GIVEN TEXT —
I have an iPhone which I love (with service from AT&T that I LOATHE). And I will admit, I have become dependent on my iPhone.
- It alerts me of meetings.
- It keeps me organized (TeuxDeux).
- It is my Bible (YouVersion) in my pocket.
- It is my calendar.
- It is my phone.
- It is my answer to every trivia question (google).
- It is my map (Bing).
- It is my camera (gorillacam).
- It is my almanac (Weather Channel).
- It is my iPod.
- It is my alarm clock.
- It is my flashlight.
- It is my entertainment.
- It is my social connection (text, email, Facebook, Twitter, HootSuite, WordPress, LinkedIN, YouTube).
- It buzzes when a text comes in. This keeps me connected to people that I wouldn’t be able to stay connected with if we had to make time for full sentences with words spelled correctly (thnx 4 undrstandin). My mom has even resigned to text as the primary means to reach me. I receive email on my iPhone. Work and personal email. More conversations. And, that keeps me in touch with what is going on in the world of Facebook (more conversations). And let’s don’t even talk about Twitter.
Obviously, I have a problem (ask my wife). We’re not yet sure if the actual addiction is to the physical device, or the addiction to connection and conversation..or worse yet..maybe I’ve become utterly dependent on this device for nearly every day-to-day activity. I once was able to remember phone numbers. Not anymore. I once was able to remember what I had to to tomorrow. Not anymore. And the list goes on, and on.
But, COULD I live without it? (Sure..my life would go back to B.I.–before iPhone..and I would survive.)
I hope my gross exaggeration makes my point for me. We get so comfortable with our “stuff” and our “things.” We even become dependent on them.

REQUIREMENT 1 — Check each statement against the iPhone post and answer yes or no, quoting the deciding words: (a) The writer's mom now uses text as the main way to reach the writer. (b) The writer uses Bing as a map. (c) The writer can still remember phone numbers.
REQUIREMENT 2 — Please carry the iPhone post forward, starting after its last sentence.
The data after this text isn't needed.

RECORDS PROVIDED —
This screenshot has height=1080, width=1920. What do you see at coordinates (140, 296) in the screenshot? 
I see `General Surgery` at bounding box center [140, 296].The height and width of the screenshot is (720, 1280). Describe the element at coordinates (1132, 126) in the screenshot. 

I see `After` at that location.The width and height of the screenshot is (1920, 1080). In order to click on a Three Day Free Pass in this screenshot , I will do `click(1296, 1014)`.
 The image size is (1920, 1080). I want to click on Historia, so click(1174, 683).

EXERCISE ANSWER 1 —
(a) Yes: "My mom has even resigned to text as the primary means to reach me."
(b) Yes: "It is my map (Bing)."
(c) No: "I once was able to remember phone numbers. Not anymore."

EXERCISE ANSWER 2 —
A.W. Tozer says, “..things..were made for man’s use, but they were meant always to be external to the man and subservient to him. In the deep heart of the man was a shrine where none but God was worthy to come. Within him was God; without, a thousand gifts which God had showered upon him. .. Things have become necessary to us, a development never originally intended. God’s gifts now take the place of God, and the whole course of nature is upset by the monstrous substitution.” (The Pursuit of God)
In the Old Testament, God commanded Abraham to give up his stuff and move to another town. Abraham complied. Then God commanded Abraham to give up more of his stuff by sacrificing the very thing that meant the most to Abraham..his song Isaac. And you know what..Abraham was prepared to do so. As the story goes, Abraham leads his son to the mountaintop, prepares the altar, binds the young Isaac and lifts his blade to carry out God’s command and at the last second God stops Abraham. It was only a test.
WOW!
I want to obey God..but at what cost?
I love my stuff..and I NEED my stuff!
Tozer continues, “So we will be brought one by one to the testing place, and we may never know when we are there. At that testing place there will be no dozen possible choices for us–just one and an alternative–but our whole future will be conditioned by the choice we make.”
Would you be so bold as to pray this prayer today:
Father, I want to know You, but my cowardly heart fears to give up its toys. I cannot part with them without inward bleeding, and I do not try to hide from You the terror of the parting. I come trembling, but I do come. Please root from my heart all those things which I have cherished so long and which have become a very part of my living self, so that You may enter and dwell there without rival. Then shall my heart have no need of the sun to shine in it, for You will be the light of it, and there shall be no night there. In Jesus’ name. Amen.